¡Españoles, a las cosas!

Muchos son los daños colaterales de la covid-19, entre los que destacan la depresión y el miedo de la sociedad, incitados a mansalva por televisiones públicas y privadas; amenazas de la autoridad; decisiones de dudoso fundamento jurídico que limitan y retuercen los derechos de las personas, y contradicciones constantes entre los responsables políticos. La paralización de la Administración durante meses sigue pasando factura a los más débiles, que encuentran ventanillas cerradas, funcionarios desbordados, promesas incumplidas, teléfonos sin respuesta y oscuridad ante su futuro. Esta semana comienza una verdadera prueba de fuego con la vuelta a la escuela y el comienzo de curso, abandonadas como han sido las comunidades autónomas a su suerte por el Gobierno central, y cuando frente a la escasez de medios se hace público casi un ultimátum de la fiscalía a los padres que fomenten el absentismo, temerosos de que sus hijos se contagien.

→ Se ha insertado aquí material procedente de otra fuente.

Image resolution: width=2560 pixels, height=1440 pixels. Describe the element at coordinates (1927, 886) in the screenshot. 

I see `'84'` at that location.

No todo se ha hecho bien, desde luego. No salimos más fuertes como siguen proclamando los carteles oficiales. No existe hoja alguna de ruta que infunda confianza, y es irritante la incapacidad de los representantes políticos para ponerse a trabajar en las cuestiones que interesan a la población, abandonando reyertas de poder, fanfarronadas y escenificaciones de su ego.